La pauvreté
CHAPITRE 25
A LA LOUANGE DE LA PAUVRETÉ.
- Durant son séjour en notre vallée de larmes, le bienheureux Père traita par le mépris les pauvres richesses[1] partagées entre les fils des hommes ; il avait placé plus haut ses ambitions : c’est vers la pauvreté que tendaient toutes les aspirations de son coeur. Constatant que celle qui avait été la compagne habituelle du Fils de Dieu était devenue l’objet d’une répulsion universelle, il eut à coeur de la prendre pour épouse et lui voua un amour éternel.
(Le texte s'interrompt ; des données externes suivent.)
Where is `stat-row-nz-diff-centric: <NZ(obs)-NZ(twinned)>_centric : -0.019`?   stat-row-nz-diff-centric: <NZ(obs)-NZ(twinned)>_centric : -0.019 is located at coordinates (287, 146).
Epris de la beauté de cette épouse, il voulut s’unir étroitement à elle, ne plus faire qu’un esprit avec elle, et pour cela non content de quitter son père et sa mère, il interdit à quelque objet que ce fût l’accès de son âme[2]. Il l’étreignit alors et ne voulut jamais cesser, même pour une heure, d’être son fidèle époux[3]. « Elle est, enseignait-il à ses fils, le chemin conduisant à la perfection, elle est un gage vous assurant les éternelles richesses. »
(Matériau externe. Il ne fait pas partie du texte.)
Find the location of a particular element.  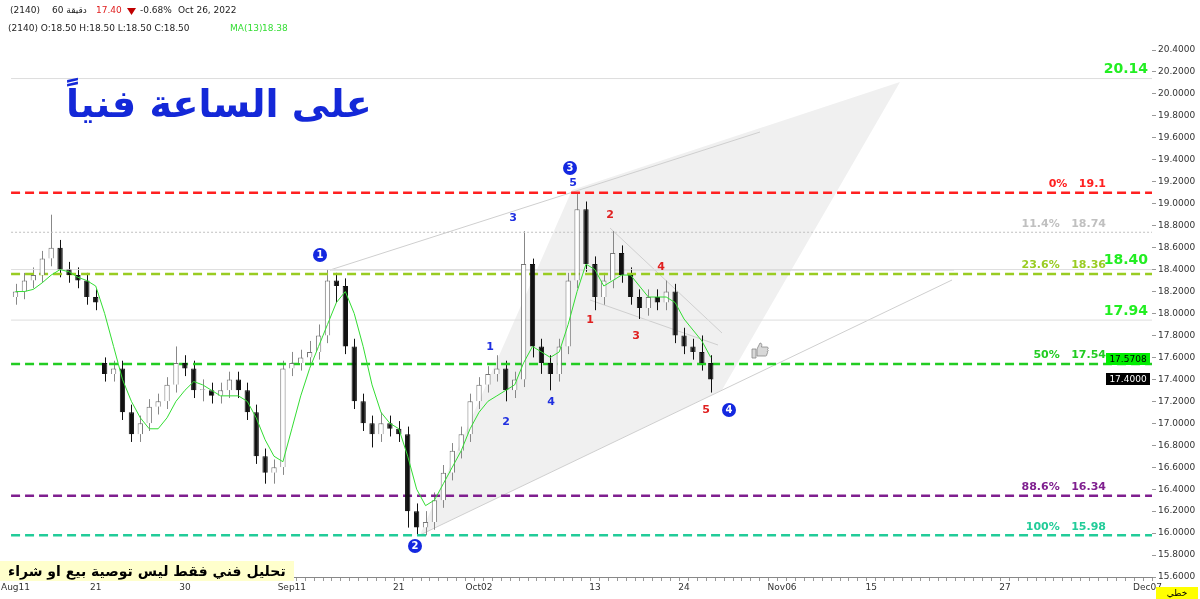

x-tick-label: Oct02 is located at coordinates (479, 586).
Jamais on ne vit un homme plus avare de son or que lui de sa pauvreté ; personne jamais ne surveilla son trésor avec plus de soin qu’il n’en mit à garder cette perle dont parle l’Evangile. Rien ne blessait son regard comme de rencontrer chez ses frères, soit au couvent, soit sur les chemins, une attitude contraire à la pauvreté. Lui-même n’eut pour toute richesse, du début de sa vie religieuse à sa mort, qu’une seule tunique, une petite corde, des caleçons et rien de plus[4]. Son habit pauvre disait éloquemment qu’il avait accumulé ses richesses ailleurs que sur terre. Voilà pourquoi il était joyeux, voilà pourquoi il avait l’âme en paix, voilà pourquoi il marchait vers Dieu si allègrement, tout heureux d’avoir échangé à cent pour un des trésors destinés à périr.
[1] Opes inopes, nouvel exemple d’antithèse confinant au calembour.
[2] Submovit : se dit, au propre, du cordon de licteurs chargé d’écarter la foule, de ranger les badauds, sur le passage des consuls, ou encore de monter la garde devant une résidence.
[3] Tout ce développement est sans doute inspiré (de même que le magnifique chant XI du Paradis de Dante) par le Sacrum Commercium.
[4] Réminiscence du Testament de saint François, v. 16.